▶ _Activity_: Print only the lines running from the line with "Task: Click the explosion" to the final line below, both included, exactly as written and without the pictures.

Collected data entries
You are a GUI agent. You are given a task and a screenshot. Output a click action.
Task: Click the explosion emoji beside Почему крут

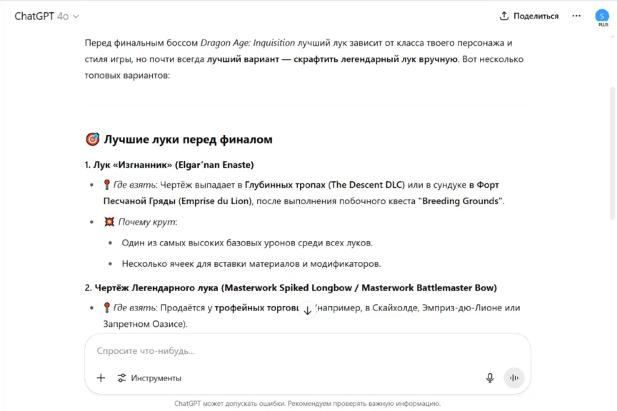(x=109, y=222)
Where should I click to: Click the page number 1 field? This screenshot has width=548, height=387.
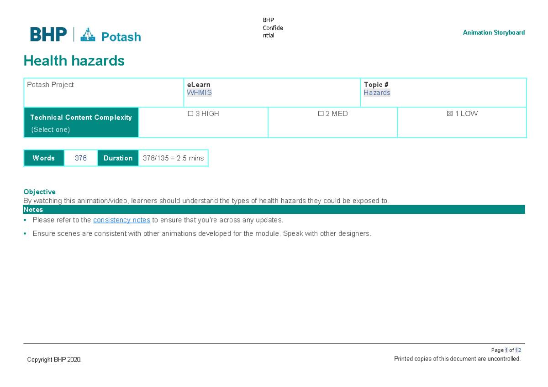(506, 350)
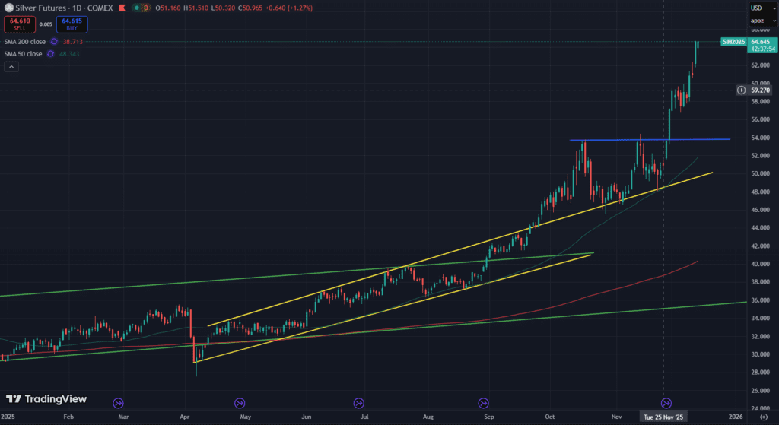
Task: Click the SMA 200 loading indicator icon
Action: pyautogui.click(x=54, y=41)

▶ _Task result_:
Task: Click the explosion emoji beside Почему крут

(x=109, y=222)
Where should I click to: Click the page number 1 field? This screenshot has width=548, height=387.
(506, 350)
Task: Click the SMA 200 loading indicator icon
Action: pyautogui.click(x=54, y=41)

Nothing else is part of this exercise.